START Dataset excerpts
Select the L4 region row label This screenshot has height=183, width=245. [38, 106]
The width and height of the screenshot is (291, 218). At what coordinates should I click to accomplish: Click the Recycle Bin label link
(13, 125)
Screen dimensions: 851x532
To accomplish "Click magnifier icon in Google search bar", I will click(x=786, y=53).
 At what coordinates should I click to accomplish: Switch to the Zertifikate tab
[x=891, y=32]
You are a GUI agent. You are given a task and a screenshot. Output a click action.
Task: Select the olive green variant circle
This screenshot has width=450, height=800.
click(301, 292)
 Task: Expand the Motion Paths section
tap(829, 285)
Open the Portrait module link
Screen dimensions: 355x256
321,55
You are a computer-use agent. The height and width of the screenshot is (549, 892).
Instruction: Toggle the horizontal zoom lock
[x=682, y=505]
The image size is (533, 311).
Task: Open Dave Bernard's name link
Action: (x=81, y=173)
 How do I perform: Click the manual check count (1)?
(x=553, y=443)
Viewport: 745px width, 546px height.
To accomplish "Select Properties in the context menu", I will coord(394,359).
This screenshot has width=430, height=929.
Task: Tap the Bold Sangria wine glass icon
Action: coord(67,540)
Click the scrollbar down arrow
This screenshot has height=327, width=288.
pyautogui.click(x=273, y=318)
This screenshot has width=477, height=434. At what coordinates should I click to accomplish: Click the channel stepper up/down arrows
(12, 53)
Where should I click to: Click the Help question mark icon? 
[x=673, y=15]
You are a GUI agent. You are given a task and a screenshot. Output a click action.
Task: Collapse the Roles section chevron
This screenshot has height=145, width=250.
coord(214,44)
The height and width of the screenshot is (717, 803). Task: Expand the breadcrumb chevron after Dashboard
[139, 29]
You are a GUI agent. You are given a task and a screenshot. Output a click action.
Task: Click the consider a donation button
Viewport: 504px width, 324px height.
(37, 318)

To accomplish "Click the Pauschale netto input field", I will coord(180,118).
END Dataset excerpts
In the answer, restate word for word each line from the one with "Instruction: Toggle the horizontal zoom lock" through the end of the material above.

Instruction: Toggle the horizontal zoom lock
[x=682, y=505]
The image size is (533, 311).
Task: Open Dave Bernard's name link
Action: (x=81, y=173)
 How do I perform: Click the manual check count (1)?
(x=553, y=443)
Viewport: 745px width, 546px height.
To accomplish "Select Properties in the context menu", I will coord(394,359).
This screenshot has width=430, height=929.
Task: Tap the Bold Sangria wine glass icon
Action: coord(67,540)
Click the scrollbar down arrow
This screenshot has height=327, width=288.
pyautogui.click(x=273, y=318)
This screenshot has width=477, height=434. At what coordinates should I click to accomplish: Click the channel stepper up/down arrows
(12, 53)
Where should I click to: Click the Help question mark icon? 
[x=673, y=15]
You are a GUI agent. You are given a task and a screenshot. Output a click action.
Task: Collapse the Roles section chevron
This screenshot has height=145, width=250.
coord(214,44)
The height and width of the screenshot is (717, 803). Task: Expand the breadcrumb chevron after Dashboard
[139, 29]
You are a GUI agent. You are given a task and a screenshot. Output a click action.
Task: Click the consider a donation button
Viewport: 504px width, 324px height.
(37, 318)

To accomplish "Click the Pauschale netto input field", I will coord(180,118).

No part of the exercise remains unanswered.